Last summer when the Tour de France ran anti-doping tests for the new CERA EPO, there was a story that the drugs manufacturer -- Roche -- embedded a chemical fingerprint on the compound.
WADA is lips sealed on this, but leaks say that Tour de France EPO drug cheat Riccardo Ricco fell to a stealth molecule attached to the drug by the manufacturer (Roche). The new EPO preparation -- CERA, a pegylated version of EPO -- appears to have a trojan horse embedded somewhere that can be detected in WADA labs.
Roche denied the claims at the time:
Apparently WADA didn't understand the science, or WADA president John Fahey misspoke. Roche, the manufacturer of the new CERA variety of EPO denies claims of a stealth molecule embedded in the drug to catch dopers. (Science Blogs)
Now Roche is saying that the company did cooperate with WADA in enabling lab detection of CERA EPO. (IHT)
The maker of a drug at the center of a new Tour de France scandal says it collaborated with anti-doping experts to help catch cheats in sports.
Swiss pharmaceutical giant Roche Holding AG teamed up with the World Anti-Doping Agency since 2004 once clinical trials showed that the blood-booster CERA could become a doping drug of choice.
"We were very pleased that this collaboration with WADA has been productive," Roche spokeswoman Claudia Schmitt said Wednesday.
The new test was implemented at the Tour de France and will be utilized in retesting Beijing 2008 Olympics samples.
With an effective laboratory blood test finally available, three stage winners in the 2008 Tour — Stefan Schumacher of Germany and Italy's Riccardo Ricco (EPO gets you kisses, photo at right) and Leonardo Piepoli — have been caught cheating with CERA, an advanced version of EPO. Schumacher and Piepoli were exposed Monday.
On Wednesday, the International Olympic Committee announced it would retest samples taken from athletes in all sports at the Beijing Games in August to search for traces of CERA.
Roche, who says it monitors worldwide distribution of the drug gives this overview:
"At that time it was in clinical development and WADA was thinking it could be a new doping product," Schmitt said. "We immediately jumped in to help.
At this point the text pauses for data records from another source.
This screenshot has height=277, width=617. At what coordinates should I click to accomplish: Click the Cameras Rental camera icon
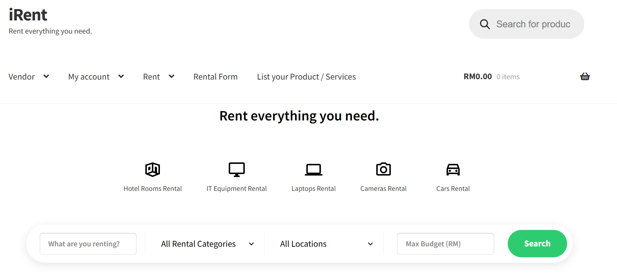(383, 169)
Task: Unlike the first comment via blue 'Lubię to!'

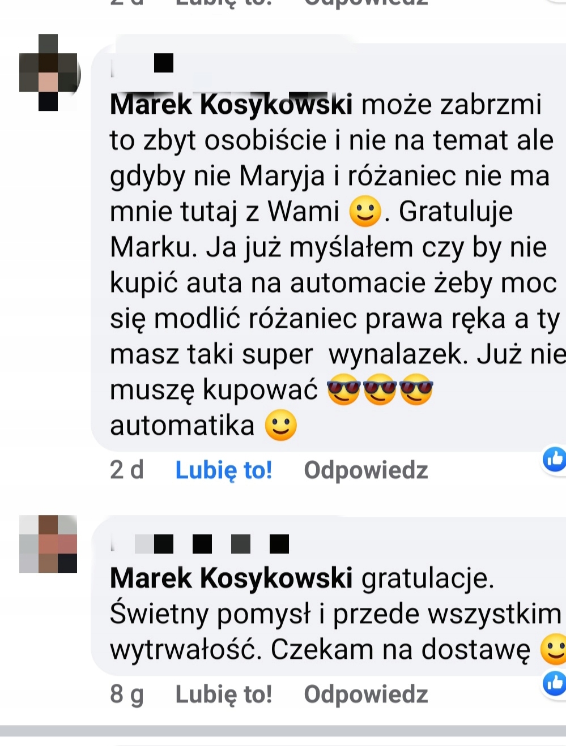Action: point(224,470)
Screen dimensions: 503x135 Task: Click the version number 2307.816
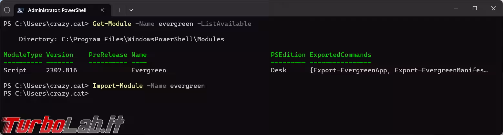point(62,70)
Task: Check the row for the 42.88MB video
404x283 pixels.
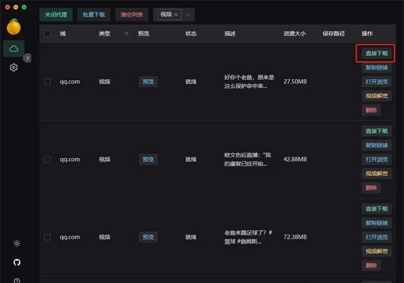Action: [47, 159]
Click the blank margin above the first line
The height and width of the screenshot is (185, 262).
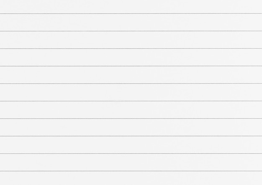click(x=131, y=7)
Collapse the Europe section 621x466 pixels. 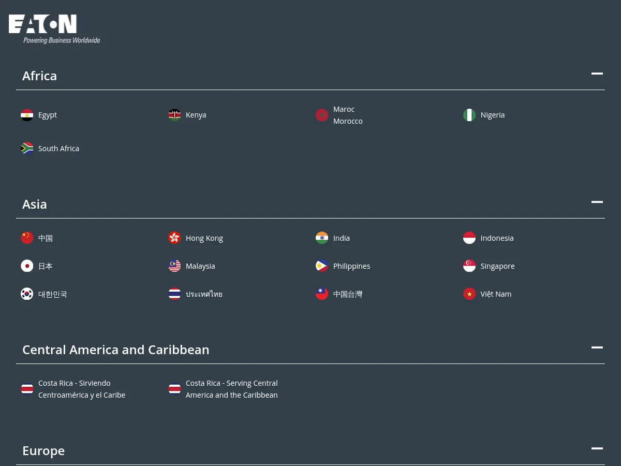tap(597, 448)
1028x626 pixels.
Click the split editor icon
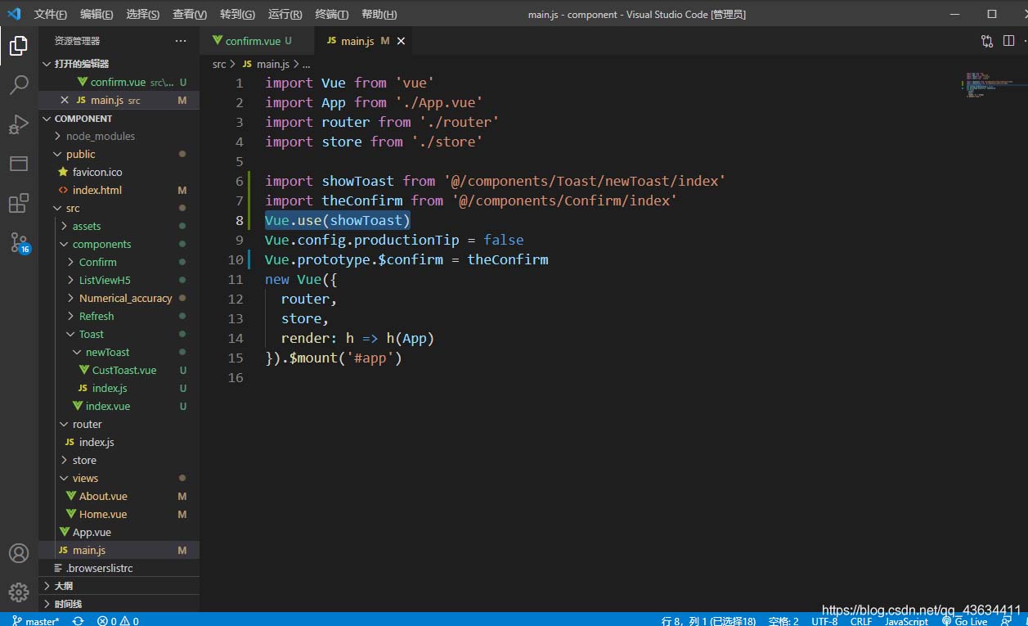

We provided data and sent them samples of Mircera so they could work and develop the test."
Mircera is effective for longer periods than EPO and requires patients to inject themselves less often.
Half the active substance still works in the body 134 hours after a dose, compared with 40 hours for EPO.
"This is also the reason why it has helped WADA to detect it more easily," Schmitt said.
As the first commentator suggests, Roche did not embed a fingerprint moiety on the CERA EPO; however Roche did assist with lab detection techniques.